Впрочем, она тут же оправилась и заговорила о другом:

- Не нужен нам завод. Гнать надо отсель всех рабочих, - она посмотрела прямо перед собой, перекосилась от бессильной злобы и выпалила: – Из-за него ведь все, из-за борова!

- Ты про Петра, что ли? Помягче бы ты с ним, доски для крыши он ведь привез.

- Да на кой ляд мне его доски! У меня свои доски были сложены, хорошие, крепкие. А теперь выбросить пришлось. Нет, этот Петр все против меня!

Лука хмыкнул, вспомнив, насколько «хороши» были отложенные старухой доски, а та никак не унималась:

- Со свету меня сжить хочет, вот что. И завод этот проклятый он первым выдумал! Нет, правильно Тома сделала, что умотала от него. Я давно говорила, а тут она сама в столицу рванула. Хоть на старости лет мать послушала.

- Она ведь Лизавету искать поехала.

- Лизавету? – удивилась старуха. – А чего ее искать, коли она тут?

От неожиданности Лука поперхнулся чаем и сквозь кашель переспросил:

- Кх… как это… тут?

- Да недавно приходила ко мне. Значит, вернулась с учебы-то. И главное, удумала – в юбке одной ходит, а так голая. Я ей говорю: Лиза, сдурела ты, что ли? Так, поди, даже в Городе не щеголяют, хотя там девки все сплошь распущенные! А она говорит: не до того мне теперь, бабушка. И как-то, знаешь, плывет…

«Плывет, - мысленно повторил Лука, поборов кашель. – Ах, бедная Инна! Уже в бред впала, мерещится ей всякое».

В этот момент глаза старухи заволокло туманом, сама она пошатнулась да чуть не завалилась набок, так что гость испугался, не сделалось ли ей плохо. Вернув себе равновесие, она поозиралась по сторонам, как потерянная, и печально произнесла:

- Случилось что-то с Лизаветой нашей. Плохое случилось.

Луку передернуло, тут же вновь закололо где-то под сердцем, но он отмахнулся и, стараясь придать голосу как можно больше уверенности, сказал:

- Вернется Лиза. Не переживай.

- Нет, не вернется - еле слышно отозвалась старуха. – Не она ведь то приходила. То бес приходил.

Во дворе взвыла собака, как и в прошлое посещение Луки, и Инна, придя в себя от этого истошного воя, заговорила громче и бодрее:

- У, зараза! Опять надрывается! Собаки, вишь, постоянно под окнами воют. Мука сплошная. Смерть мою, что ли, учуяли – не пойму никак.
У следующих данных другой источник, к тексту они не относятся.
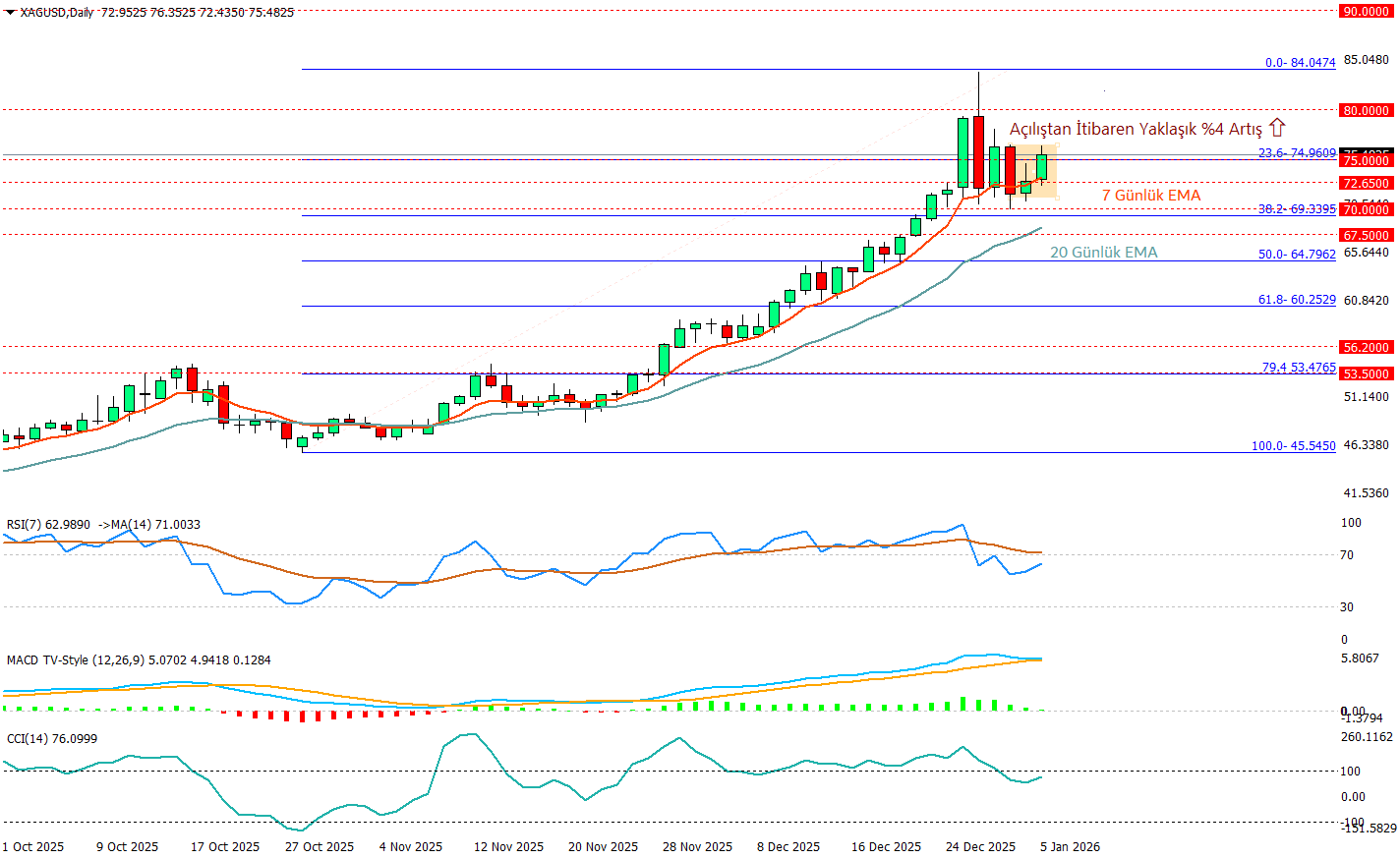Select the "7 Günlük EMA" label

(1150, 196)
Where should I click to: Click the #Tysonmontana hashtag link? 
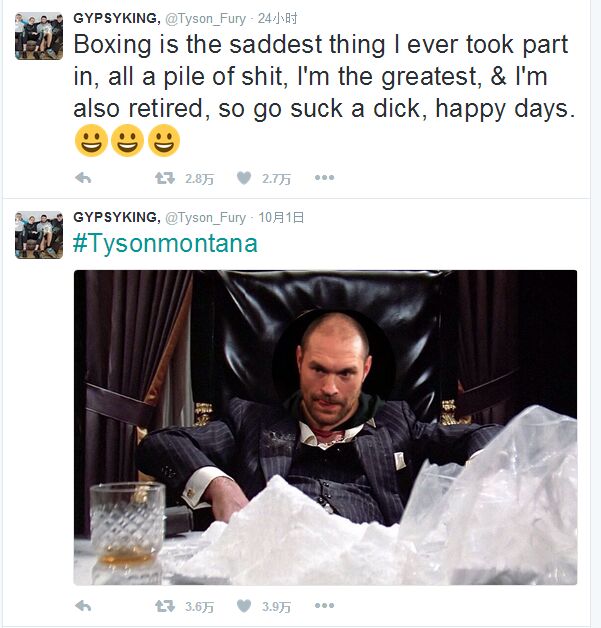point(165,243)
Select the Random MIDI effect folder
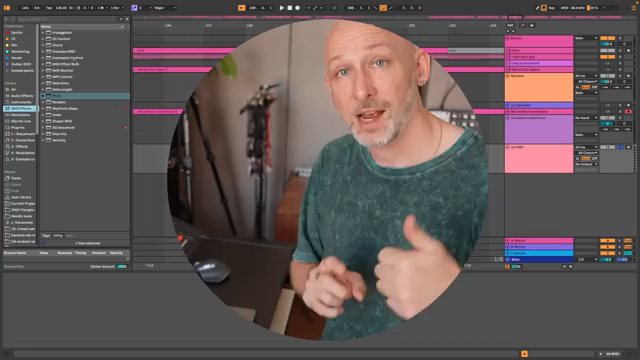 pyautogui.click(x=59, y=102)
- Да перестань! Рано тебе еще о смерти думать, - приободрил ее гость.

- Конечно, рано! Я за свою жизнь со стольким справилась, неужто со смертью не совладаю, - и она зашлась приступом хохота, а челюсти ее при этом задвигались да забились друг о друга, сильно, но беззвучно, как поломанная трещотка.

- Ладно, пойду я, - Лука приподнялся со своего места, но тут же пошатнулся и рухнул обратно. Земля задрожала, и весь дом, на земле установленный, задрожал, так что заделанная крыша ходуном заходила, а некоторые плохо закрепленные половицы почти подпрыгнули. Вдалеке раздался оглушительный, раскатистый грохот. Раскаты его покатились по холмам, ударили по окнам, оттого все окна в селении затрещали в своих тесных рамах.
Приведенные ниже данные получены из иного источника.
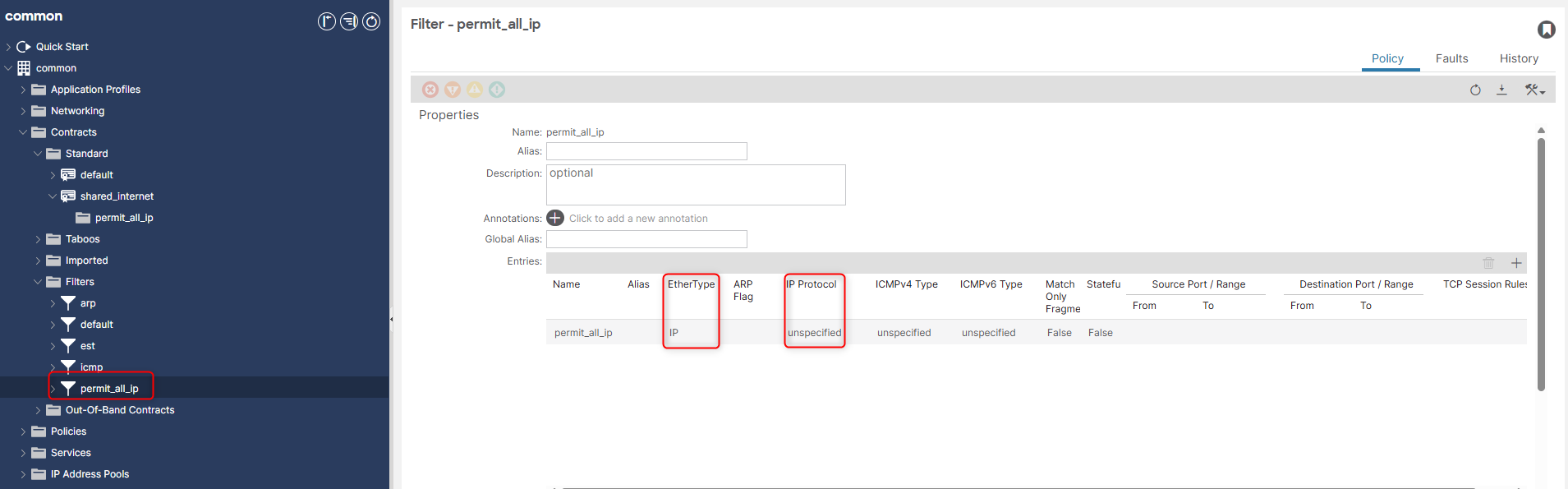Select the icmp filter in the tree
This screenshot has width=1568, height=489.
coord(91,367)
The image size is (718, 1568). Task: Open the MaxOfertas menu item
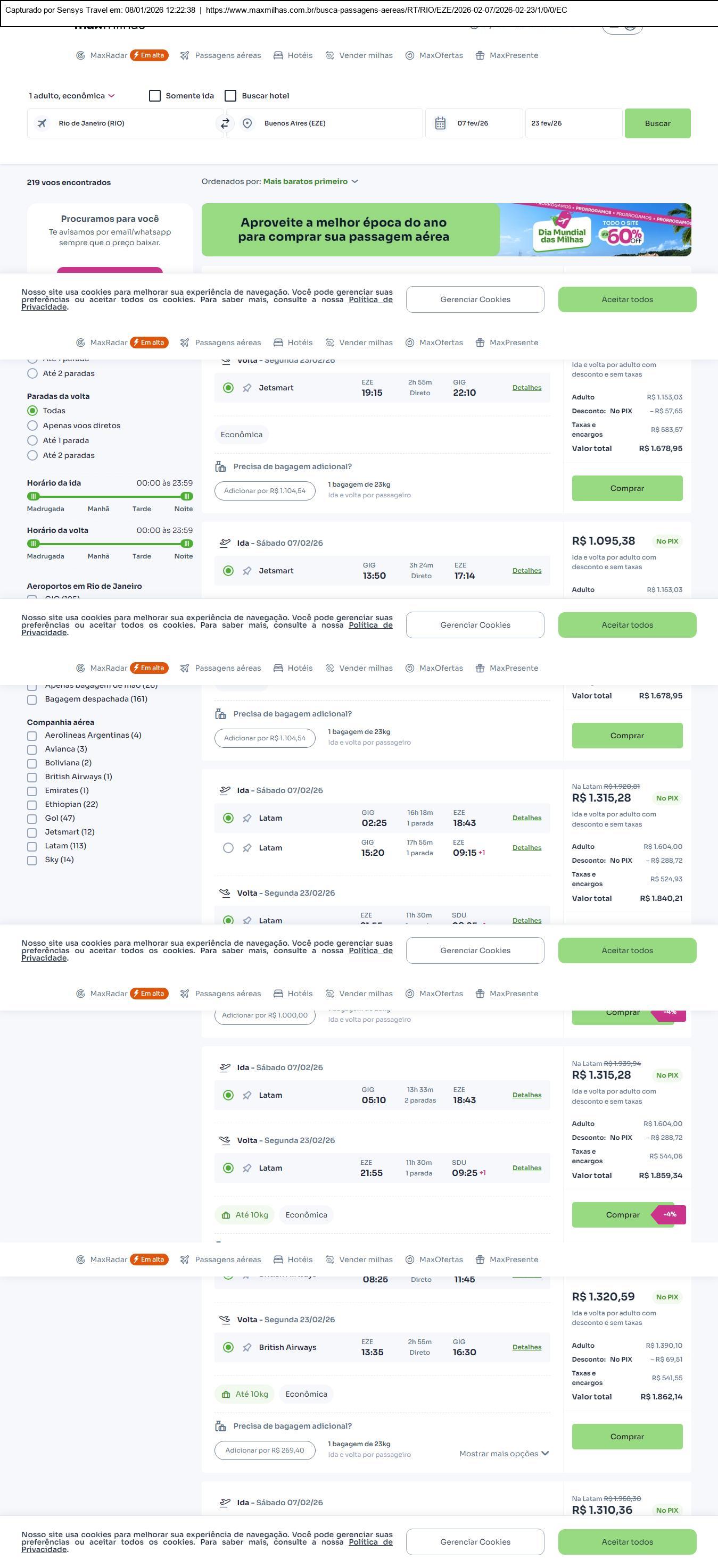(x=434, y=55)

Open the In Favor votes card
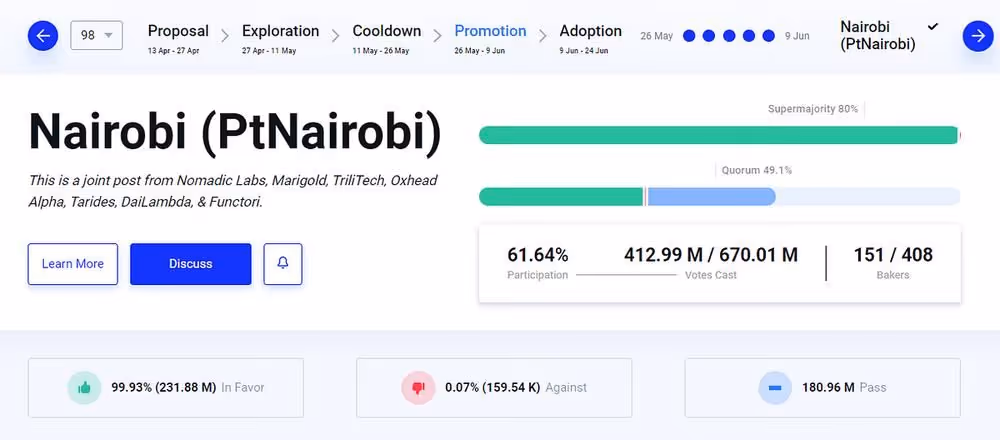click(x=166, y=388)
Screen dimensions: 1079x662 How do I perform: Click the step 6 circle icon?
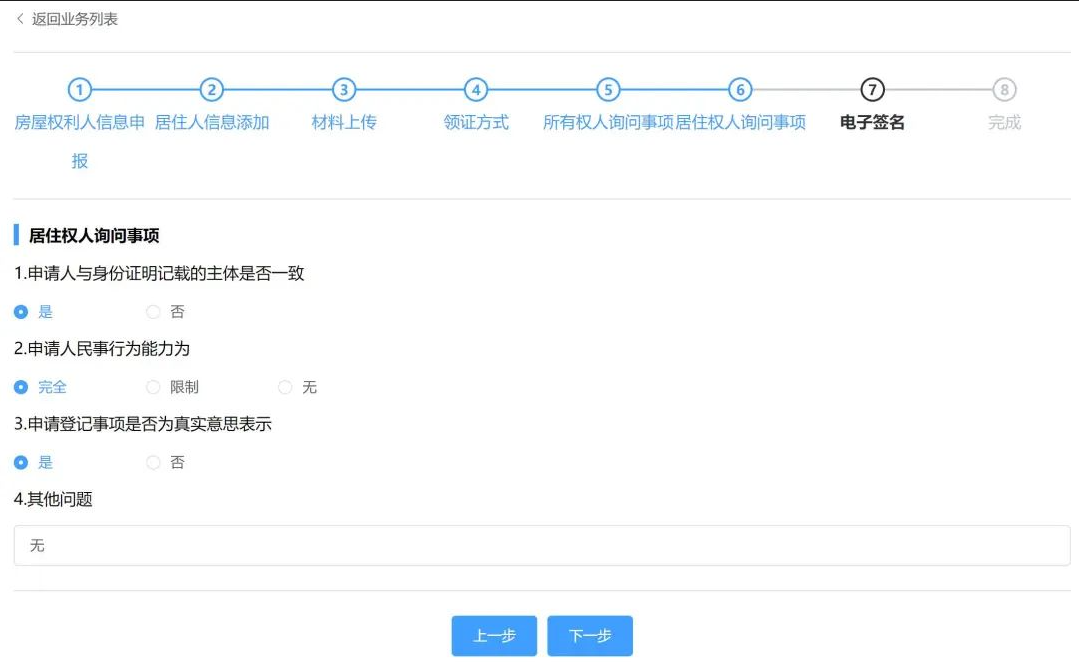coord(740,90)
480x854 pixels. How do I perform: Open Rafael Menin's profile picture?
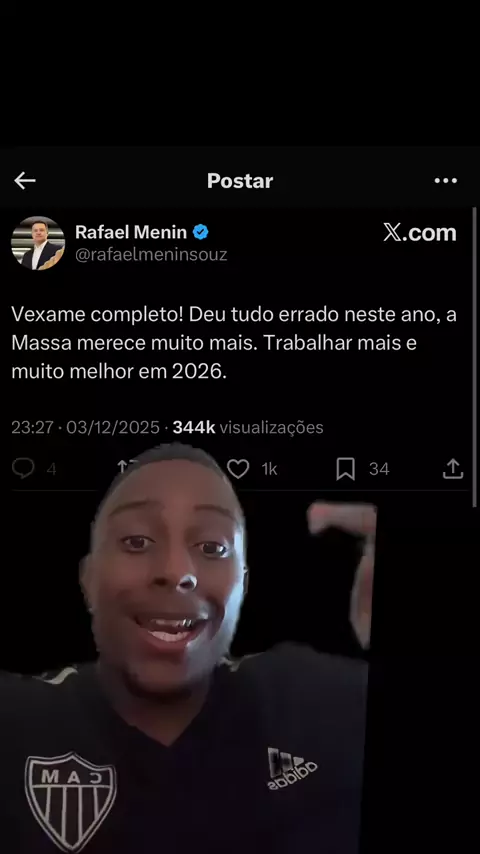[x=38, y=243]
Лука выскочил на улицу и увидел стелющийся над озером дым, а за дымом, на противоположном берегу – яркие огненные всполохи, раздирающие небо в клочья.

Тогда он со всех ног ринулся к месту происшествия, обежал вокруг озера, обогнул раскуроченный машинами котлован и через десять минут, весь взмыленный, как загнанный во время гонки скакун, которого вот-вот пристрелят, оказался у радловского дома.

Дом был цел и невредим, но позади него взрывали горную породу. Склон древней горы, нависавший над поселком каменным щитом, был выворочен наизнанку, в воздухе беспощадной шрапнелью летала щебенка – в нескольких зданиях по эту сторону даже оконца расколошматило. Возмущенные жильцы повалили наружу да так и встали, как вкопанные, да рты разинули, завороженные огненными столпами.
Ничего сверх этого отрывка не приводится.